L'AFB devra professionnaliser tout ce qui touche aux demandes de financements internationaux ou européens. Il faut savoir que les RUP françaises réussissent moins au niveau de l'Europe que les RUP non françaises. Les PTOM, a contrario, fonctionnent plutôt mieux côté français… Il faut vraisemblablement mutualiser ces expériences dans le domaine du portage de projets et des demandes de financements pour qu'au final, nous soyons tous gagnants et que nous améliorions notre taux de succès auprès de Bruxelles…

Une mission interministérielle a lieu en ce moment, en lien avec le conseil général de l'environnement et du développement durable (CGEDD) et le conseil général de l'agriculture et des espaces ruraux (CGAER), sur tous les sujets concernant l'eau dans les DOM et à Saint-Martin. Cette mission aboutira à la publication d'un rapport au début du mois d'avril. Une réflexion profonde doit être menée sur l'organisation des services de l'eau.

Des chiffres seront sans doute avancés sur les besoins de financement des départements d'outremer, non seulement pour se mettre en conformité avec la réglementation européenne – c'est là où le bât blesse au niveau national –, mais également pour donner aux outremer un niveau de qualité et de services en matière d'eau et d'assainissement qui corresponde à ce que l'on peut attendre d'un État développé comme la France au XXIe siècle.

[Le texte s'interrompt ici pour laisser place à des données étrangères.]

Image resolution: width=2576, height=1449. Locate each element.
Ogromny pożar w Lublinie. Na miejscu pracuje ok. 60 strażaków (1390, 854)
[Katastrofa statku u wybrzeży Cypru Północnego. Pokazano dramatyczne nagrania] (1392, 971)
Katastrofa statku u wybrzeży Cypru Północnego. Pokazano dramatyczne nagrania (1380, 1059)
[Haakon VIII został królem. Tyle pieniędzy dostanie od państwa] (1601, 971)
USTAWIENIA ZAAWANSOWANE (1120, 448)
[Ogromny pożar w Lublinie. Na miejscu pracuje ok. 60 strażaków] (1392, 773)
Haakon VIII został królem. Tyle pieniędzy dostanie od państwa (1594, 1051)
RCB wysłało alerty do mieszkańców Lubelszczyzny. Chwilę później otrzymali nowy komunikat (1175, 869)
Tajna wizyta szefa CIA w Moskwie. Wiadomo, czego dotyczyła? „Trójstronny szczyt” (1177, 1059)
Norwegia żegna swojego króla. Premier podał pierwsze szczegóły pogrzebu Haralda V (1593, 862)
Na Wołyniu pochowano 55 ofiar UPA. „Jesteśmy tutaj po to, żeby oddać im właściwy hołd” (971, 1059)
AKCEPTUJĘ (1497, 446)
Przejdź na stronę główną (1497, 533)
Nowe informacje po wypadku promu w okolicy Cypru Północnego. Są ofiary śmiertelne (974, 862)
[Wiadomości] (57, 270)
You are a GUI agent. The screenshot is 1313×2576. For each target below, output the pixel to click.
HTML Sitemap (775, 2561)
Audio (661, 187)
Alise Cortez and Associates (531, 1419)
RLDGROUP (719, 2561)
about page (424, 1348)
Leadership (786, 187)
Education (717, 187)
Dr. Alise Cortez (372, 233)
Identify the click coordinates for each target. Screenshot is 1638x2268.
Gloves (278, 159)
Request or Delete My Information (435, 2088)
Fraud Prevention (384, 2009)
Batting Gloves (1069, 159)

Des efforts seront sans doute demandés aux outremer. J'ai vécu un certain temps à La Réunion et j'y ai travaillé sur la question de l'eau. Avec cette mission, je découvre que des équipements sur lesquels on a investi il y a vingt ans, sont aujourd'hui dans un état qui n'est pas celui d'un équipement normalement entretenu. Il y a donc des efforts à faire de chaque côté.

On a également évoqué la réalité des actions. Je vous invite à examiner chaque année, au premier jour de la Conférence environnementale, le compte rendu sur l'état d'avancement des feuilles de route précédentes, qui sont fournies régulièrement au Conseil national de la transition écologique (CNTE), et qui font le point sur les engagements pris. Les engagements de la ministre en Guadeloupe font également l'objet d'un suivi et d'un rapport à l'adresse des parties prenantes.

Pour ce qui est de la biodiversité en outremer, nous sommes loin d'être en retard. Aujourd'hui, 30 % de la surface, au niveau terrestre, est sous protection forte. Au niveau maritime, beaucoup d'actions concrètes sont également menées, dans la Mer de Corail, par exemple, et bientôt aux Marquises. Les choses avancent : si l'objectif de 55 000 hectares de mangrove protégés a été inscrit dans la loi, c'est parce que le précédent – 35 000 hectares – a été largement atteint, et dès 2015.

L'aménagement de la route du littoral est clairement une opération d'intérêt public majeur et un impératif de sécurité. Sept milliards d'euros sont financés par l'Union européenne. La première question, dans le cas d'un important financement européen, consiste à savoir comment on va le dépenser le plus rapidement possible. On identifie alors les deux ou trois projets majeurs sur lesquels on va pouvoir investir. Du coup, on privilégie surtout des opérations lourdes alors qu'il existe des projets d'infrastructures environnementales qui, en termes de retour pour le territoire au niveau de l'emploi et du financement, sont tout aussi intéressants, et plus intéressants encore en termes de retours secondaires. Ainsi, à Mayotte, la mise en conformité de l'assainissement représente 700 millions d'euros : pour une île qui fait quelques centaines de kilomètres carrés et compte 200 000 habitants, c'est un investissement énorme. Imaginons que l'on finance ce projet très rapidement : cela représente un emploi par tranche de 100 000 euros par an. Autrement dit, chaque fois qu'on investit 100 000 euros par an dans l'assainissement, c'est un emploi pour les travaux et 0,1 emploi définitif dans les services. Au-delà, je vous garantis que l'impact sur le lagon de Mayotte, qui est un des plus beaux lagons des outremer français, sera nettement positif, avec des retombées sur le tourisme et sur la qualité de vie autrement plus importantes que pour des infrastructures telles qu'on les conçoit habituellement.